Fighting Ebola-mania

Published 10:00 am Thursday, October 23, 2014

Ebola-mania has been spreading far faster than the virus itself, but one Mississippian is doing his best to fight it.
Fox News’ Shepard Smith, a native of Holly Springs, offered the most accurate, honest analysis of Ebola I’ve heard from any media commentators.
“Do not listen to the hysterical voices on the radio and the television or read the fear-provoking words online. The people who say and write hysterical things are being very irresponsible,” Smith told his viewers last week.
Fear and fear mongering over Ebola have been all too common since 42-year-old Eric Duncan was hospitalized with the disease in Dallas on Sept. 28. Two healthcare workers who treated Duncan were later diagnosed with Ebola. Duncan has since died.
That, as Smith pointed out, is far from an outbreak.
“There is no information to suggest that the virus has spread to anyone in the general population in America. Not one person in the general population in the United States,” Smith reiterated.
Apparently parents in a New Jersey middle school never got the message.

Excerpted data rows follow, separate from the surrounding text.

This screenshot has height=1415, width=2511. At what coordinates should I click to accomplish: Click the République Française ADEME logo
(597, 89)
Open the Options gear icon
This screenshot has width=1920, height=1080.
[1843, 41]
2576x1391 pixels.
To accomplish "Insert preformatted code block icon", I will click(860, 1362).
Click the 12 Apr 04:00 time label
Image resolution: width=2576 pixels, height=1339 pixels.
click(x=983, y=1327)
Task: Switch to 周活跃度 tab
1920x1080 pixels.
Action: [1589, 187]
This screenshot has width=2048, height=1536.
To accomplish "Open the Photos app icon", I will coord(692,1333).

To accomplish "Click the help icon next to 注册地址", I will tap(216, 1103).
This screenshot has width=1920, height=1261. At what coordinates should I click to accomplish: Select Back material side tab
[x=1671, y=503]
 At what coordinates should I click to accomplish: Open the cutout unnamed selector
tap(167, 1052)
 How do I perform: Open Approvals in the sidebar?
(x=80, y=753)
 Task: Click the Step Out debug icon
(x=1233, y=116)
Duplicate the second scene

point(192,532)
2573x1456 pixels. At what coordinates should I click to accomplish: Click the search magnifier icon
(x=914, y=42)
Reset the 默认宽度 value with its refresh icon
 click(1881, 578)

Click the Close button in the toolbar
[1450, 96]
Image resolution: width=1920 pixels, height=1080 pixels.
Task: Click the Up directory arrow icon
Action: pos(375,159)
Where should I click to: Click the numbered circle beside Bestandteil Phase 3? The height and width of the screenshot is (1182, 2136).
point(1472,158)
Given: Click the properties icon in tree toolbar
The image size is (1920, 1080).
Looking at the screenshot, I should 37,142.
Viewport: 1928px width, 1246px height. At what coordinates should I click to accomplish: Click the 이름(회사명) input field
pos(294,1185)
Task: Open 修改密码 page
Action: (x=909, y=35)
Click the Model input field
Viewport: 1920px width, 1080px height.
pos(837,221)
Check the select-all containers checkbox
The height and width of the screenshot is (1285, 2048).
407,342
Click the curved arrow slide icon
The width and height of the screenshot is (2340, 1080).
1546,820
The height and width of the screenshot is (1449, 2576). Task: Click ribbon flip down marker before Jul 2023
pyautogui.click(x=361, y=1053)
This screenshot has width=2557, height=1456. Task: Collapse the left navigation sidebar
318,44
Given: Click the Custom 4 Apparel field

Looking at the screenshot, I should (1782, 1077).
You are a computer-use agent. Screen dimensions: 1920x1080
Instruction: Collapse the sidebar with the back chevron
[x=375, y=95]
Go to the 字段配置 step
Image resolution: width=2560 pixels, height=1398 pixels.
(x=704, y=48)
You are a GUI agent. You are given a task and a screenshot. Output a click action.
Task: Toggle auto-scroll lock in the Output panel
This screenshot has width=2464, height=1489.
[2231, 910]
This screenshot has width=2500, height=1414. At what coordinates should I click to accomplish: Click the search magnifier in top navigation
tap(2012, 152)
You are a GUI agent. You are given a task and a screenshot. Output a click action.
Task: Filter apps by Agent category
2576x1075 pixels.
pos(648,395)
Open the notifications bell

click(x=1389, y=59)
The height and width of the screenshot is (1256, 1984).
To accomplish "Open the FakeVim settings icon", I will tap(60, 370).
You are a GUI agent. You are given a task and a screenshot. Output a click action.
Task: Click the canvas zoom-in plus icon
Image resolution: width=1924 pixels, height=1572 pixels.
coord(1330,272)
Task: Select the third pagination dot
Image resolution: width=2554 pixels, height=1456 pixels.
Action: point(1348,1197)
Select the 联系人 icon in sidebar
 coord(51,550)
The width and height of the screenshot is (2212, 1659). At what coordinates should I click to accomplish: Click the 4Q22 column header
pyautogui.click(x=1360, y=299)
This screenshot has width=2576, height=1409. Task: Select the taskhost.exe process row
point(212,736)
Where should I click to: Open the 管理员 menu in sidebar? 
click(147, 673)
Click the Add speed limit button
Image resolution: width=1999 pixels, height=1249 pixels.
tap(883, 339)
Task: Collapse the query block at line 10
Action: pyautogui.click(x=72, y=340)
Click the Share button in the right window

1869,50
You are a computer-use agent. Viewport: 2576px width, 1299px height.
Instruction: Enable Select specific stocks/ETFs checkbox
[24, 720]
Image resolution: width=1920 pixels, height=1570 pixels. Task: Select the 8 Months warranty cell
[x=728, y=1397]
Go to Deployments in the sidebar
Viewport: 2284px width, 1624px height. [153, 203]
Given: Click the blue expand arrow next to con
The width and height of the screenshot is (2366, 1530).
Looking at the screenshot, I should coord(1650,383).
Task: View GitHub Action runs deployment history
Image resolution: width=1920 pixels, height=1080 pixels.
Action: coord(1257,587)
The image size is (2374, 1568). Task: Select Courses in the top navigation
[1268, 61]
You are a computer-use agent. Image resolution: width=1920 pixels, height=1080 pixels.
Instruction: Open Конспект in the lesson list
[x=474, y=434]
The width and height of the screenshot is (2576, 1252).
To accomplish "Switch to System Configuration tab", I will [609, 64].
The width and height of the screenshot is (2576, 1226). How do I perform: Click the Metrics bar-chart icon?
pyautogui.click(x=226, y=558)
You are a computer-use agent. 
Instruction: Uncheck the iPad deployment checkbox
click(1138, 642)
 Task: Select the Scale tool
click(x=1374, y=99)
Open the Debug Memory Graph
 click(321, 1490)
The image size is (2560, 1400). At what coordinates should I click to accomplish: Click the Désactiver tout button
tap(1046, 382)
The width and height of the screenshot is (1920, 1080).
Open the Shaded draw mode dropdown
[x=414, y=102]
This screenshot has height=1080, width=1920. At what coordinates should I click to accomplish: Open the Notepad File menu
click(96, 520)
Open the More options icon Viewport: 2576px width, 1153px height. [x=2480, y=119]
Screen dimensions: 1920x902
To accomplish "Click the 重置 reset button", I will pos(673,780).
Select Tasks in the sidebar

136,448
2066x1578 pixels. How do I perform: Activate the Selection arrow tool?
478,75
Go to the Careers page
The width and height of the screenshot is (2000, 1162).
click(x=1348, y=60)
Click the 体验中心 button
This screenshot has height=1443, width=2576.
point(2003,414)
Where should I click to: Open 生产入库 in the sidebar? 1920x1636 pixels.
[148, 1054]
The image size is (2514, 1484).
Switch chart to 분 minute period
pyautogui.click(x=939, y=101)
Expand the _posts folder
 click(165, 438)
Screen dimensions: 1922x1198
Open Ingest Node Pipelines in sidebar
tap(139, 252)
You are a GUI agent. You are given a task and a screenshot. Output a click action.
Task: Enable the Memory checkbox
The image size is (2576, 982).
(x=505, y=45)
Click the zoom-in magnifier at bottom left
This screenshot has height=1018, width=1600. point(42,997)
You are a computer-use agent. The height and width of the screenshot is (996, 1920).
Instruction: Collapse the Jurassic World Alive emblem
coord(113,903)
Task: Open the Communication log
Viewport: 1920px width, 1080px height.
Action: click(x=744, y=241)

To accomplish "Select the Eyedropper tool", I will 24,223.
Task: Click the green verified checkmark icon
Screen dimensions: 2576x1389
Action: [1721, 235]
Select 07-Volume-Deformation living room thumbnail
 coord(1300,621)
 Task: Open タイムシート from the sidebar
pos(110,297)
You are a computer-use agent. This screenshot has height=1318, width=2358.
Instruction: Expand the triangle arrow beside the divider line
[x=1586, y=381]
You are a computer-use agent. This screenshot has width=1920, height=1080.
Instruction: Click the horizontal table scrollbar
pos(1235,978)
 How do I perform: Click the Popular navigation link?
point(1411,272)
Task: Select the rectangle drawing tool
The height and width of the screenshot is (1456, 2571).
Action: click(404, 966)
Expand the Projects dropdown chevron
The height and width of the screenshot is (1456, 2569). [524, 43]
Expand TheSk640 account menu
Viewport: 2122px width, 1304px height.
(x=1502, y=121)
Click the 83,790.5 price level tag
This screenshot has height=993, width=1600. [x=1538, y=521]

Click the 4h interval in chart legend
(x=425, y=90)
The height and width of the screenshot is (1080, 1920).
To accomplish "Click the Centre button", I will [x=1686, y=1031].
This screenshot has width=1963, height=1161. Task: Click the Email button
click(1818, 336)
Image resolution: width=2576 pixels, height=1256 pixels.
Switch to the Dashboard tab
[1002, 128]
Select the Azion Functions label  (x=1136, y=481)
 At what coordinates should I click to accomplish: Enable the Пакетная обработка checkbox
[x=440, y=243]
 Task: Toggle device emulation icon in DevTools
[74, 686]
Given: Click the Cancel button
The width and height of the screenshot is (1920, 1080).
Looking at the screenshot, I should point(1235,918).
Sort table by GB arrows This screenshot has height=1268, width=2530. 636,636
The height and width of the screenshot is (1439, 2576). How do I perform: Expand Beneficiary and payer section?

Two students from Rwanda attending middle school in Maple Shade, N.J. — 146 miles from a hospital in Maryland where an Ebola patient is being treated — were placed in “voluntary quarantine” for 21 days after parents of other students complained.
Rwanda, by the way, is about 3,000 miles away from the epicenter of the world’s Ebola crisis in Liberia and Sierra Leone.
For the most part, Mississippians used the sound honest judgment Smith displayed remained calm, but we had our panicky moment.
In Hazelhurst, the Ebola rumor mill began churning when parents found out that middle school principal Lee Wannik had returned from Zambia where he attended his brother’s funeral. Zambia is even farther away from Liberia than Rwanda.
Seems like we need to be worried more about students failing geography than catching Ebola.
Don’t get me wrong. Ebola is very frightening. The horror stories, however, are almost exclusively contained to Liberia and Sierra Leone. There, thousands of people have died from the virus, and thousands more are at risk of being infected because of poor conditions in hospitals and clinics.
As Americans, we can send aid and make a difference, but we only seemed to be worried about Ebola when the threat of it is at our back door.